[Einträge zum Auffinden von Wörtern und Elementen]

========

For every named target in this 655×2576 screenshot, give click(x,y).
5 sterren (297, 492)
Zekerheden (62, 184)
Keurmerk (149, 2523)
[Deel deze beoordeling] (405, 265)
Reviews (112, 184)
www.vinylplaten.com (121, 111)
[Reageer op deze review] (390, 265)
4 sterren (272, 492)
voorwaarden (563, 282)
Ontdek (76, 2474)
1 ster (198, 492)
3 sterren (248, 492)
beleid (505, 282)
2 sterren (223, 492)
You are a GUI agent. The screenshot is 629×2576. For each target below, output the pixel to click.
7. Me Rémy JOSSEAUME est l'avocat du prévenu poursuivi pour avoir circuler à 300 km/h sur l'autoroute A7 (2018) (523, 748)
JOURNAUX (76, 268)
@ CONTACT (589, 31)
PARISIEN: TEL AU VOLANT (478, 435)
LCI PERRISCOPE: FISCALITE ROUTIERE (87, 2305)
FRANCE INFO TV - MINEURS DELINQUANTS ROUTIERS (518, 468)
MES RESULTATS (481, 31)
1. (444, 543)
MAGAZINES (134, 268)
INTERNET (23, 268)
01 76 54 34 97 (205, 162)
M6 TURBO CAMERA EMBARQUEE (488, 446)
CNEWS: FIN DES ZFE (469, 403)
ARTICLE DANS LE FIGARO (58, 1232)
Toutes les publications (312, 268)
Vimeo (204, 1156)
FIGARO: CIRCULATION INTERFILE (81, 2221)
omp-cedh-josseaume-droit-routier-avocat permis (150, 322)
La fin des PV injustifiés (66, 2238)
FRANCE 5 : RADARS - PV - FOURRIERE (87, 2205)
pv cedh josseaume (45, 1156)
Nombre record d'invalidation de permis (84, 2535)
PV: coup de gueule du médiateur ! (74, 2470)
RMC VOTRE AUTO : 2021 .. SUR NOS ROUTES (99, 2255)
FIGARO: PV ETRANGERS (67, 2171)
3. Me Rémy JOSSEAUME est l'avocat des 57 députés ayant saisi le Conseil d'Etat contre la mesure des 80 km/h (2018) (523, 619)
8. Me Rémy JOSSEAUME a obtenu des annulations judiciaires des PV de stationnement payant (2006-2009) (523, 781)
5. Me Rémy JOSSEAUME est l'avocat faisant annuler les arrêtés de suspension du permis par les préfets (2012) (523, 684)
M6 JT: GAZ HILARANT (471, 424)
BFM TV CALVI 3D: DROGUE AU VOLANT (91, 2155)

========

▶ **GESTELLTE AUFGABE**
Schreibe aus der Auflistung die Zeilen von der Zeile mit „You are a GUI“ bis zur Zeile mit „JOURNAUX (76, 268)“ unverändert ab. Beide Zeilen gehören dazu.

▶ **LÖSUNG DER AUFGABE**
You are a GUI agent. The screenshot is 629×2576. For each target below, output the pixel to click.
7. Me Rémy JOSSEAUME est l'avocat du prévenu poursuivi pour avoir circuler à 300 km/h sur l'autoroute A7 (2018) (523, 748)
JOURNAUX (76, 268)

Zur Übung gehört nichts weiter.